Losing our oldies
Friday, May 2, 2014 at 04:28AM
Clare

They’ve gone. Robin and Anne, my dad and step-mum, who’ve been at our place for most of six weeks, have flown home to Edinburgh and I feel like an empty nester all over again. Since last November, when our son and fiancée moved back in with us we have had a full house once more, with three generations in residence much of the time.

Living like this can have its moments, but for me it has been overwhelmingly good. I’m grateful our kids have had the experience of living close to their grandparents – dropping in for cuppas and meals, throwing parties for them, having them to eat and stay over at their houses and apartments.

I have washed, dried and packed away the sheets and towels and the house feels empty and still. There hasn’t been a lot of time for writing or for time a deux with my husband these last few months, and I look forward to getting both those back. But I miss Dad and Anne! I miss having resident oldies. Living cheek by jowl with them has reminded what remarkable people they are, and inspired me with a vision of what old age can be like.

Sure, they are fortunate enough to be in reasonable health with faculties well and truly intact. Both, however, have had serious health issues a-plenty over the years. Dad, a scholar, lecturer and preacher, is half blind and more than half deaf. Still, he goes on doing what he loves to do, using hearing aids, a monocular, a magnifying glass and beefed up font on his laptop. Anne, who drove an ambulance in the war, climbed Kilimanjaro with a group of blokes as a young woman and has lived all over the world, has dodgy hips now and walking can be difficult.

Despite these limitations, they seem to possess an endless and genuine cheerfulness, as opposed to a fake cheeriness. They laugh off their aches and pains and seem to be, well, grateful is one of the words I most associate with them. When they talk about the past, they are not full of bitterness and regrets but rather of gratitude for their long lives and the continuing richness of their days.

Their interest in other people is part of what keeps them young. When they are with others, especially our kids, they focus intently on them, asking them leading questions, recalling previous conversations, sharing their own stories, encouraging them in their passions. They’ve coped gamely with most of their grandchildren living together without benefit of matrimony, welcoming the boyfriends and girlfriends into their orbit of attentive care.

Their plane leaves at 2am, so we have the whole of their last day to sit around getting nervous and emotional. As it happens, we are understated to the end. We have had a brilliant time with them, done all they wanted to, and everything has been said. They pack, and re-pack, and go for a walk. We have something to eat. We watch a ridiculous Miss Marple mystery on the ABC, killing time, and then they are gone.

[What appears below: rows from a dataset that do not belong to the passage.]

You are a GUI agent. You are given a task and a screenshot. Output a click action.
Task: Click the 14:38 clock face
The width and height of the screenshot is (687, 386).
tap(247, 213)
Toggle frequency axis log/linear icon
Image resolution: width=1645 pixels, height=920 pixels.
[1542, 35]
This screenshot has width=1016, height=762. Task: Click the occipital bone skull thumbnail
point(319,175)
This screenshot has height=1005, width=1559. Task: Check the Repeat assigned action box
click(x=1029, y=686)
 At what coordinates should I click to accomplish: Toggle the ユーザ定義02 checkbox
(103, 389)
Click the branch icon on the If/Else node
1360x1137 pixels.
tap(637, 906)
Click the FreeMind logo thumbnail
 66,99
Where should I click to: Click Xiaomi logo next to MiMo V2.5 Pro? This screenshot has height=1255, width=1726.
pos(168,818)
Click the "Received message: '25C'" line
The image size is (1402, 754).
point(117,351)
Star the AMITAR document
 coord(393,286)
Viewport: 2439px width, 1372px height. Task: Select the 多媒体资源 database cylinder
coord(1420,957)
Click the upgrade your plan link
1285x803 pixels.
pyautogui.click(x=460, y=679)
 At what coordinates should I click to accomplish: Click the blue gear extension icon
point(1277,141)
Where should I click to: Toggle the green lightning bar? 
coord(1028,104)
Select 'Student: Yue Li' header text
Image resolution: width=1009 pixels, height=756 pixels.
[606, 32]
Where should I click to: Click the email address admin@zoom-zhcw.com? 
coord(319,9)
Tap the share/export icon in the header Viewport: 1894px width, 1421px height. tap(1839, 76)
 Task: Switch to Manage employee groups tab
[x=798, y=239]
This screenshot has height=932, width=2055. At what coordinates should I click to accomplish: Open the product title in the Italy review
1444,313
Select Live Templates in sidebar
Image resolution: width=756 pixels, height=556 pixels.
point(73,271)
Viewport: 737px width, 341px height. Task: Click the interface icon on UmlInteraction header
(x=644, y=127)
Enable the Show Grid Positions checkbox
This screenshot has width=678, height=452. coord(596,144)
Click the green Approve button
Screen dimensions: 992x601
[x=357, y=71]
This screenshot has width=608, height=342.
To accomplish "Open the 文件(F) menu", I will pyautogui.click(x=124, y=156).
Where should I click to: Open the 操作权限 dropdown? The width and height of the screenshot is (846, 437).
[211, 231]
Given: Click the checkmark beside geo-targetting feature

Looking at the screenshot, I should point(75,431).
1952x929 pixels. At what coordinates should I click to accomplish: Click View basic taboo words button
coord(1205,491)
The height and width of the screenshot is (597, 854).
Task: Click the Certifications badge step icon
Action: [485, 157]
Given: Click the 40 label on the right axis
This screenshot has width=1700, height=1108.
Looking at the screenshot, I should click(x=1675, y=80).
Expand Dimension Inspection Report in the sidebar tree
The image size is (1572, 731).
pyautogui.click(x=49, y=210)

I wish they lived around the corner and we could see them every couple of days. But at almost 90, every time we see then is a bonus, and we have had a lifetime of practice at saying goodbye.  Every time they stay with us, and spend time getting closer to our kids in their worlds, it lays down memories and layers of love that we will draw upon after we are separated by death. Their faith in some sort of afterlife is catching, as is their matter of factness about separation and life and whatever unfathomable mystery comes after.

As people get older, they seem to either calcify – hardening in their opinions and their emotions, or they are open to change and challenge and their hearts get bigger as they age. I wander round my newly empty house, missing them and hoping to be more like them: adventurous, open, big-hearted and grateful.